- Texte visé : Projet de loi, adopté par le Sénat, après engagement de la procédure accélérée, visant à offrir des réponses immédiates aux phénomènes troublant l’ordre public, la sécurité et la tranquillité de nos concitoyens, n° 2850
- Stade de lecture : 1ère lecture (2ème assemblée saisie)
- Examiné par : Commission des lois constitutionnelles, de la législation et de l'administration générale de la République
Supprimer cet article.
Cet amendement du groupe Écologiste et Social vise à supprimer l'article 1er, qui durcit l’arsenal administratif et pénal applicable aux artifices pyrotechniques. Il permet notamment la fermeture administrative des établissements qui les commercialisent, crée une procédure de dessaisissement pouvant conduire à une saisie au domicile, et aggrave fortement les sanctions pénales liées à leur port, leur transport ou leur acquisition.
Ces dispositions apparaissent disproportionnées.
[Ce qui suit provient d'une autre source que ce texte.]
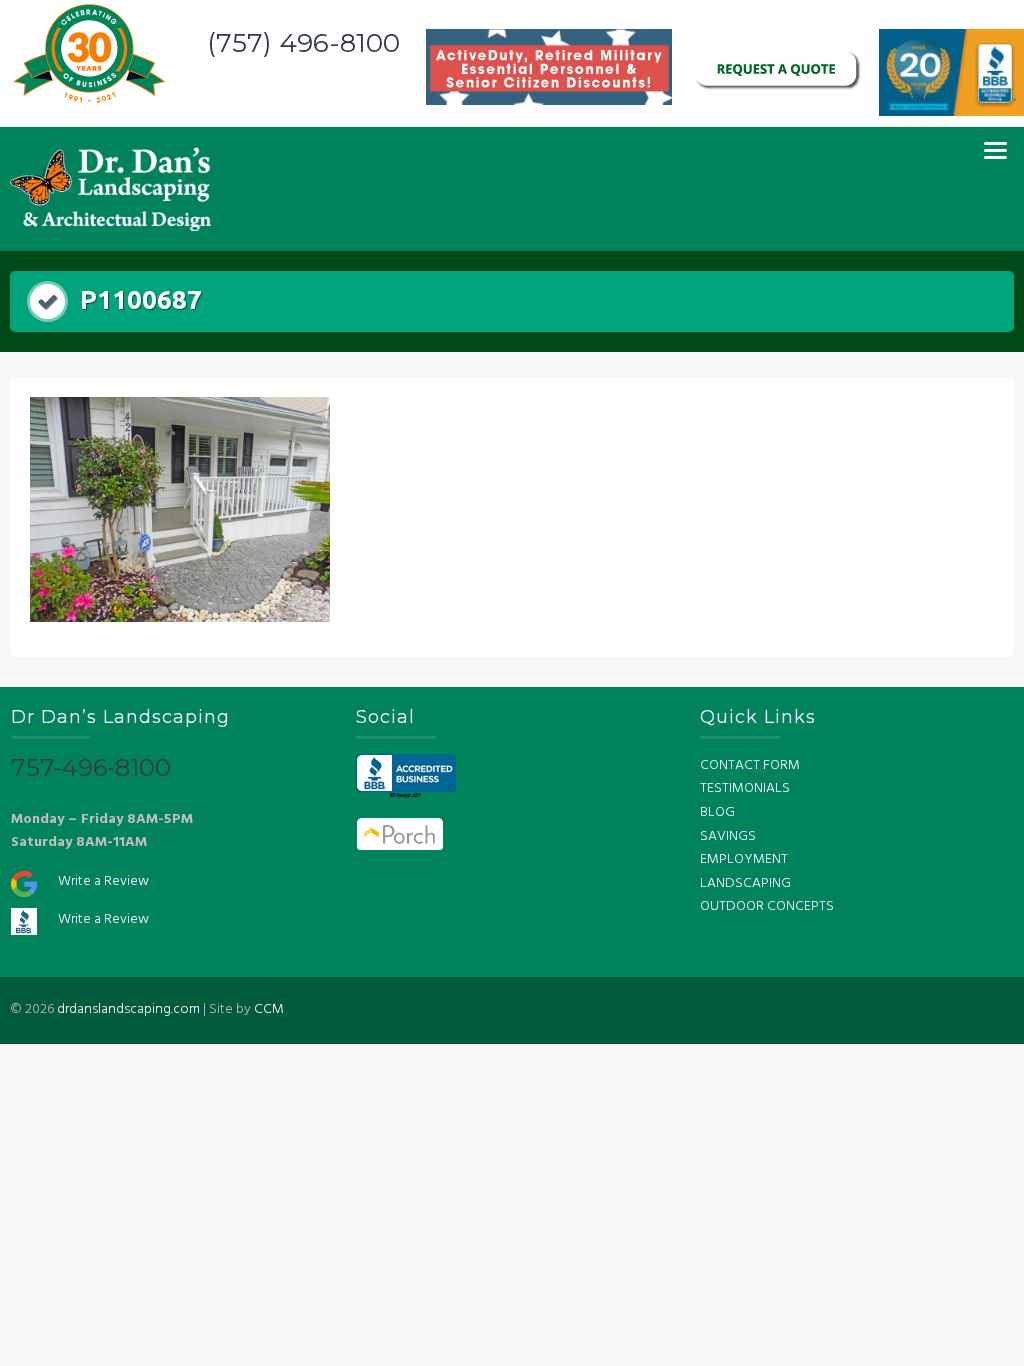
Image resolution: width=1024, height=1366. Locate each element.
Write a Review (103, 881)
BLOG (717, 812)
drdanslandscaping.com (128, 1009)
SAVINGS (728, 836)
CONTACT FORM (750, 765)
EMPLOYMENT (744, 859)
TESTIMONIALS (745, 788)
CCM (269, 1009)
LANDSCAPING (745, 883)
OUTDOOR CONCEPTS (767, 906)
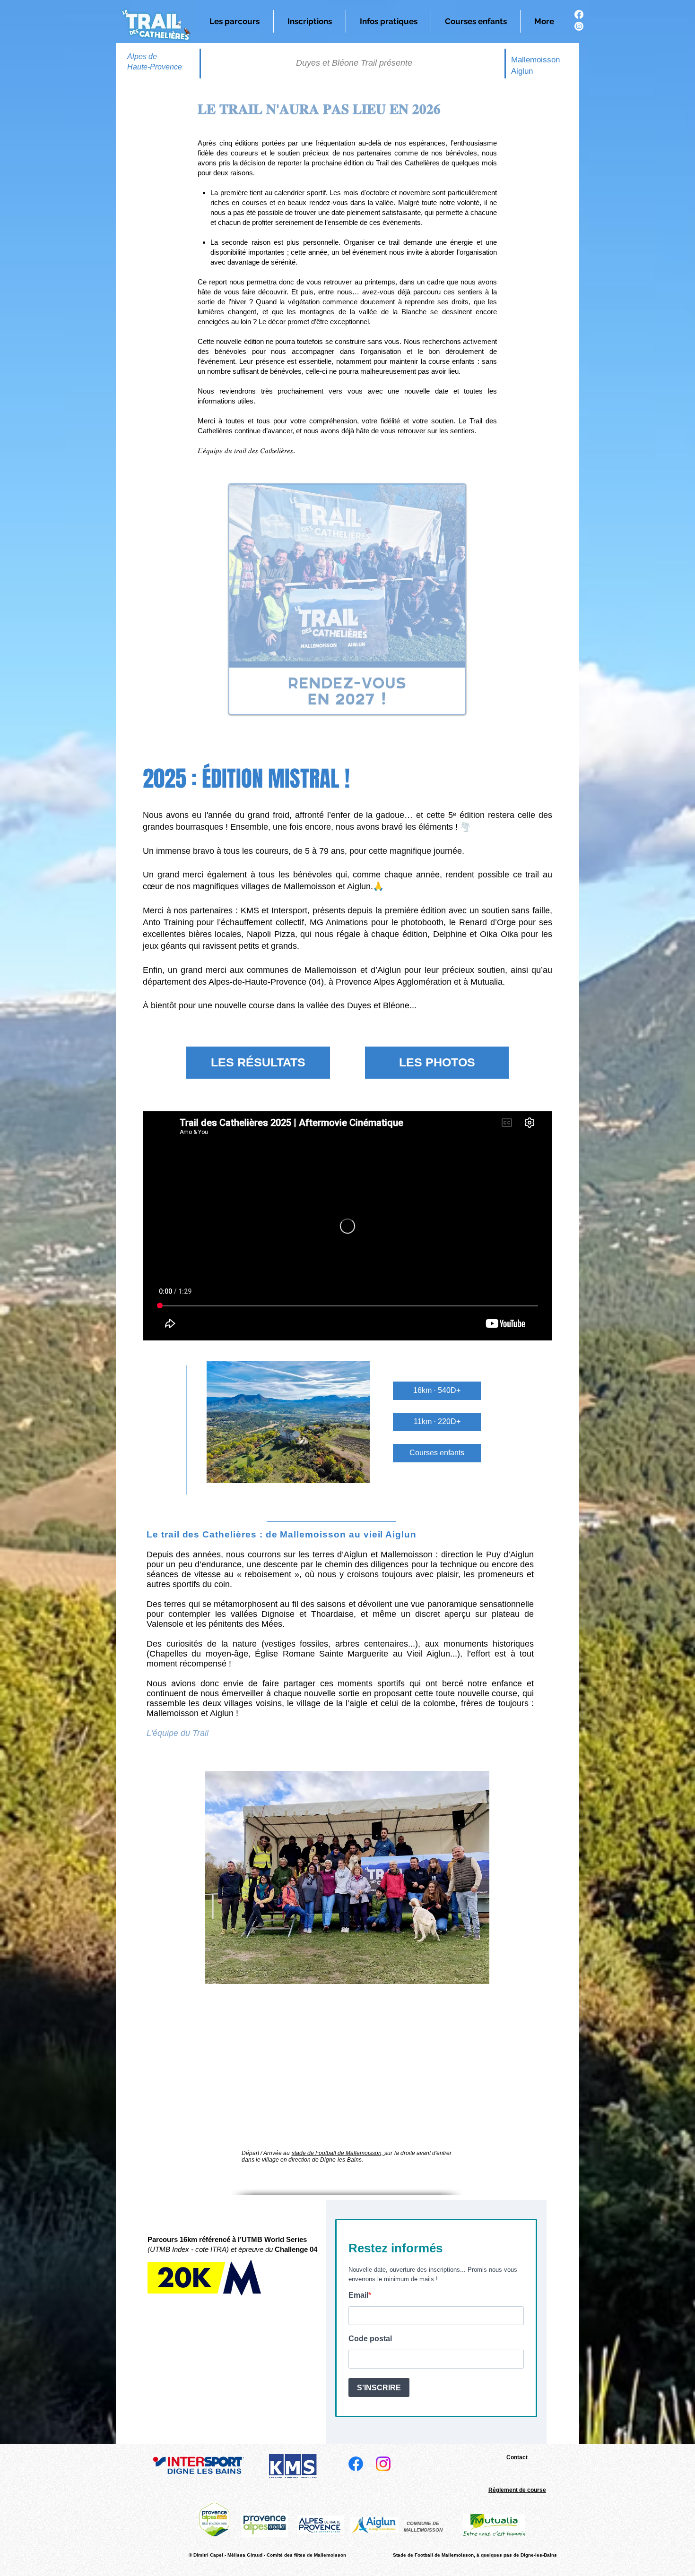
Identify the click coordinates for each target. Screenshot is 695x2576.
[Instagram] (578, 26)
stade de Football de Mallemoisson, (338, 2153)
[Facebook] (578, 14)
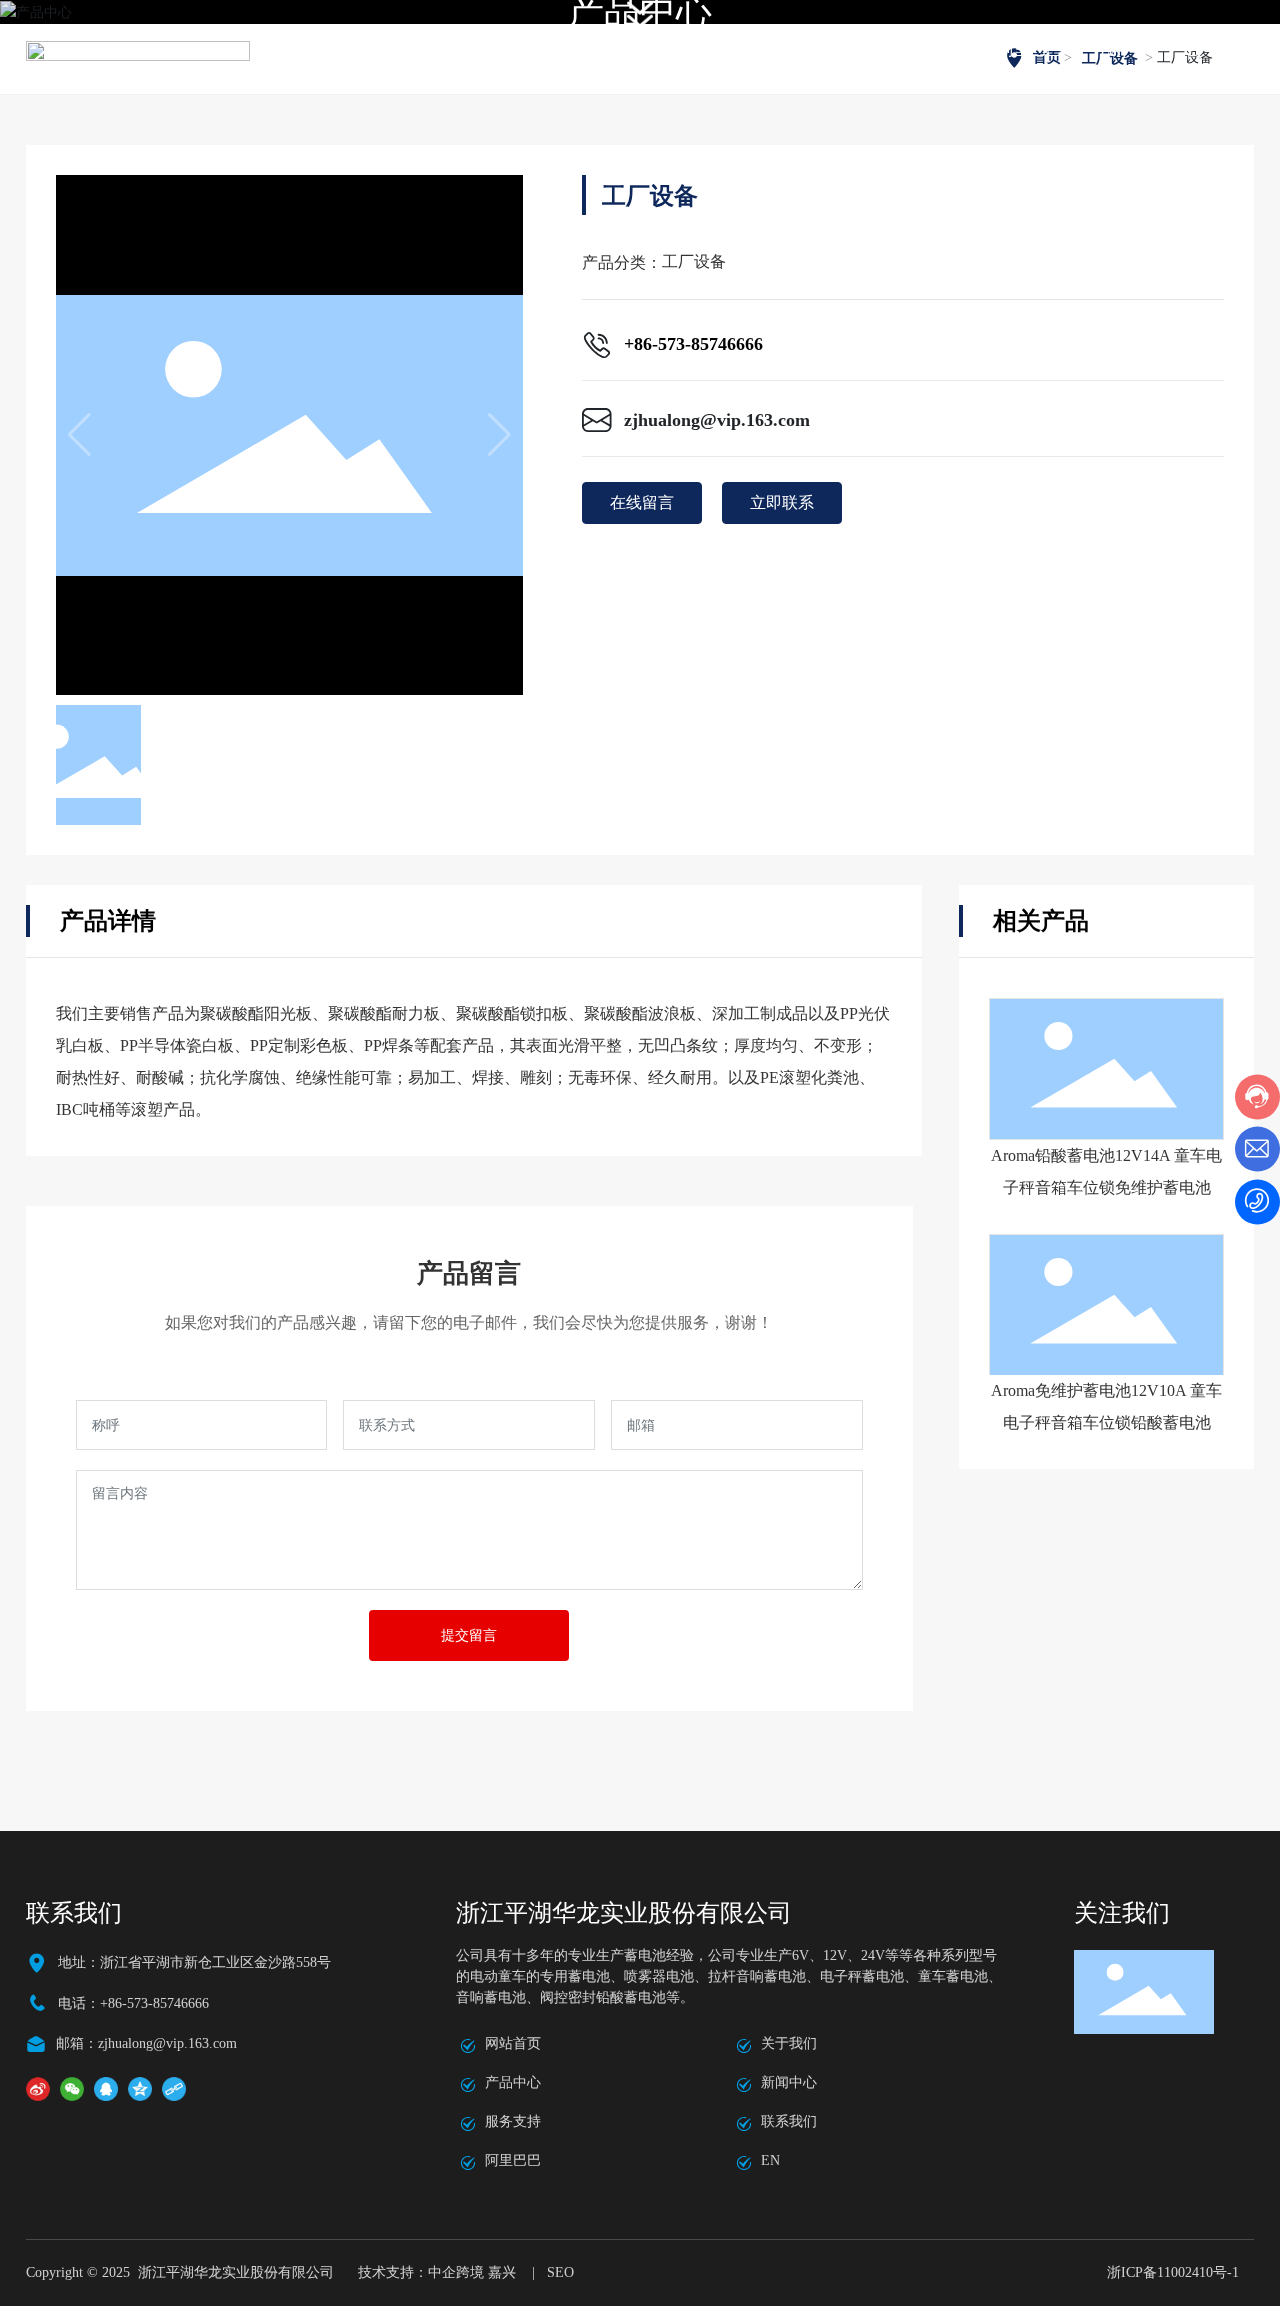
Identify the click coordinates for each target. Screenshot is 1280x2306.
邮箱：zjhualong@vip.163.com (146, 2043)
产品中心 (513, 2082)
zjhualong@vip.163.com (717, 420)
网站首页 (513, 2043)
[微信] (72, 2088)
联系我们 (789, 2121)
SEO (560, 2272)
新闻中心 (789, 2082)
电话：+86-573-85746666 (133, 2003)
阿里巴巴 (513, 2160)
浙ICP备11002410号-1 (1173, 2272)
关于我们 (789, 2043)
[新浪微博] (38, 2088)
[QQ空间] (140, 2088)
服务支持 (513, 2121)
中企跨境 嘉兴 (472, 2272)
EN (770, 2160)
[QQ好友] (106, 2088)
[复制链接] (174, 2088)
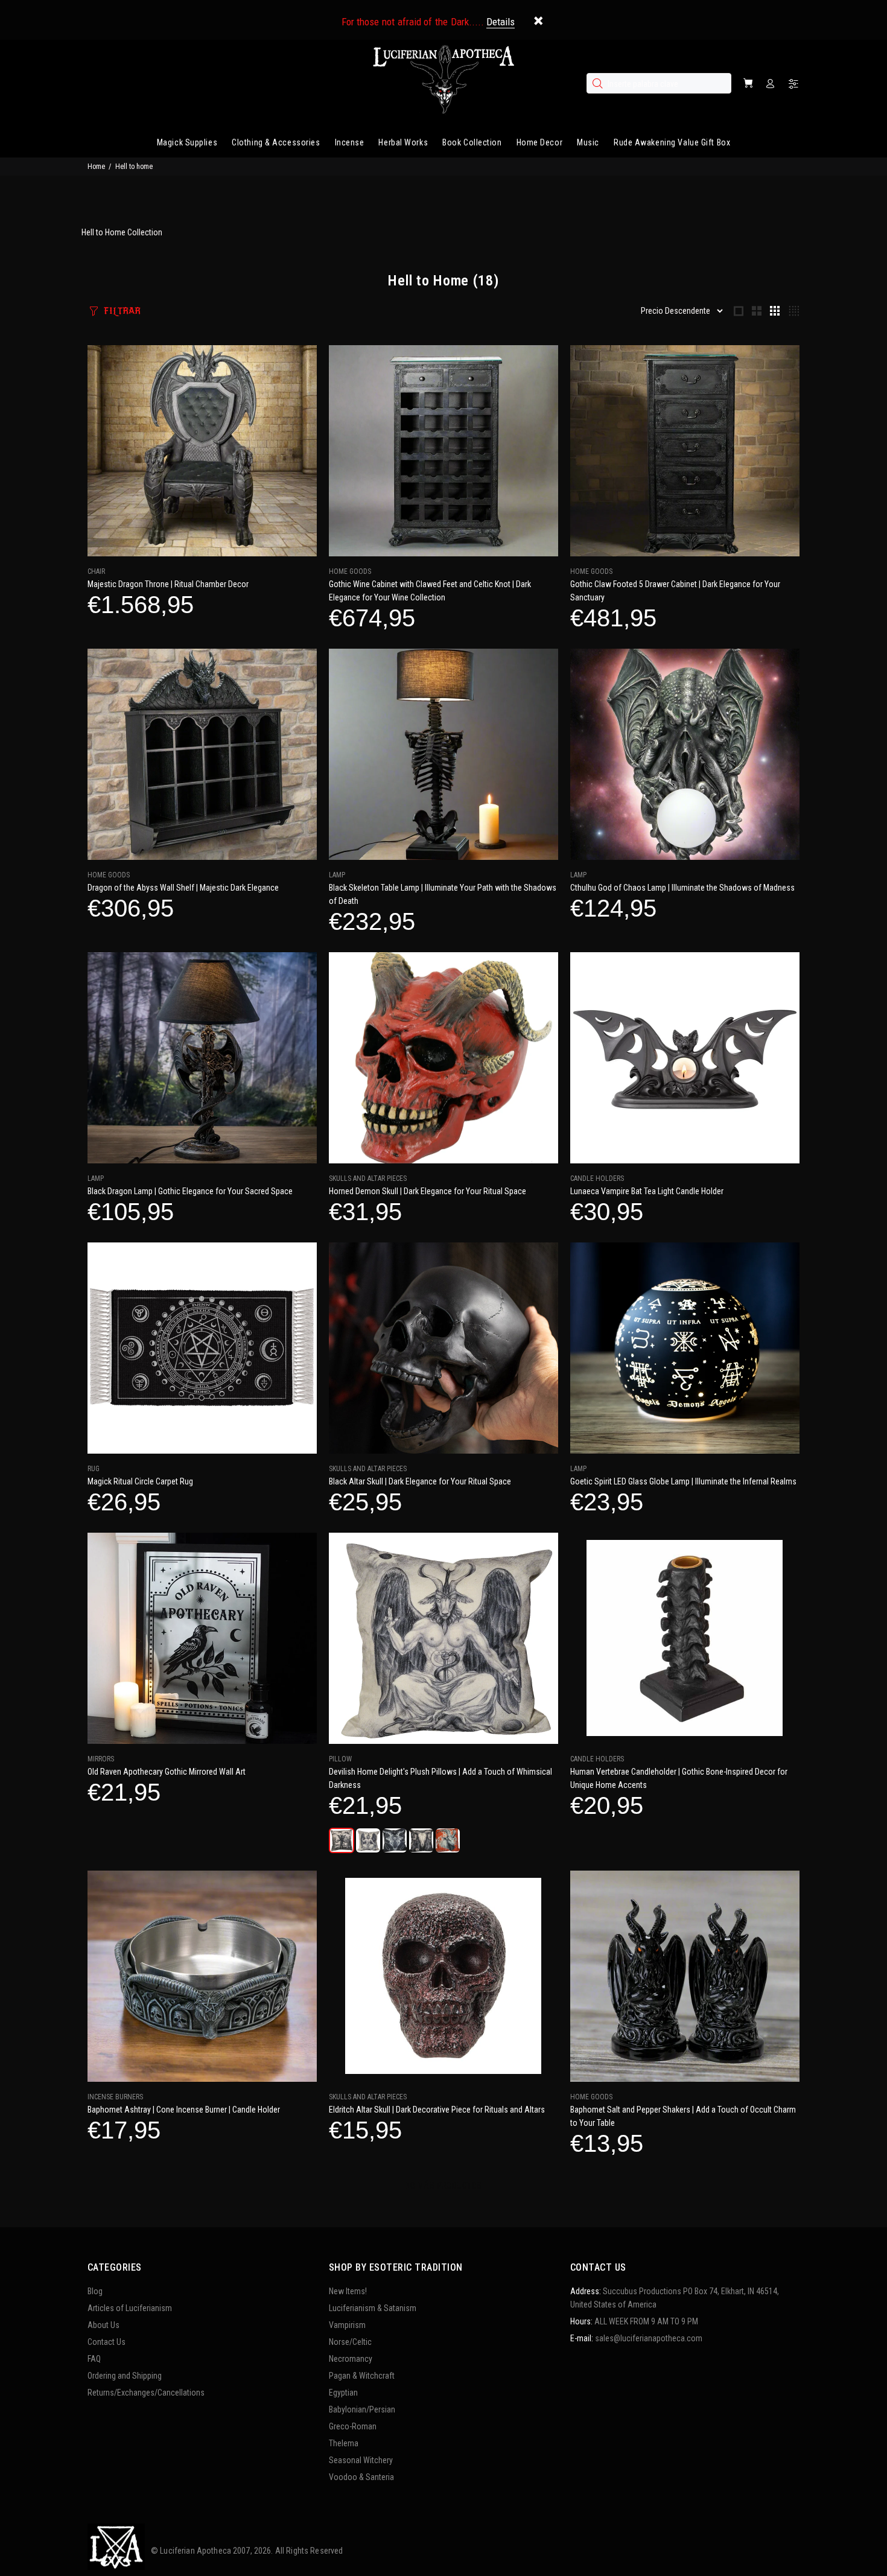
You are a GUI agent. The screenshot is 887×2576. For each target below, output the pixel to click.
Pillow (340, 1759)
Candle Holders (597, 1178)
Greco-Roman (353, 2426)
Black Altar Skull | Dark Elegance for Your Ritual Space (420, 1481)
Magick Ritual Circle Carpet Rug (140, 1481)
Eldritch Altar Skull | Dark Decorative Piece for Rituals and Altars (437, 2109)
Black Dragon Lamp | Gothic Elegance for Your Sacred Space (190, 1191)
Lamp (337, 875)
Le Conseil d’État estime d'ailleurs qu’une mesure générale permettant la fermeture des établissements concernés serait excessivement attentatoire à la liberté d’entreprendre et au droit de propriété au regard notamment des moyens dont dispose déjà l’autorité publique.
La procédure de dessaisissement prévue s’apparente à une perquisition administrative et participe d’un renforcement préoccupant des pouvoirs préfectoraux au détriment du juge judiciaire.
Enfin, l’article s’inscrit dans une logique de surenchère pénale, en multipliant par six la peine d’emprisonnement encourue pour le port ou le transport illégal d’articles pyrotechniques, tout en étendant le recours à l’amende forfaitaire délictuelle et au juge unique. Le groupe Écologiste et Social s’oppose à cette banalisation des procédures dérogatoires et à ce durcissement répressif, dont l’efficacité n’est pas démontrée.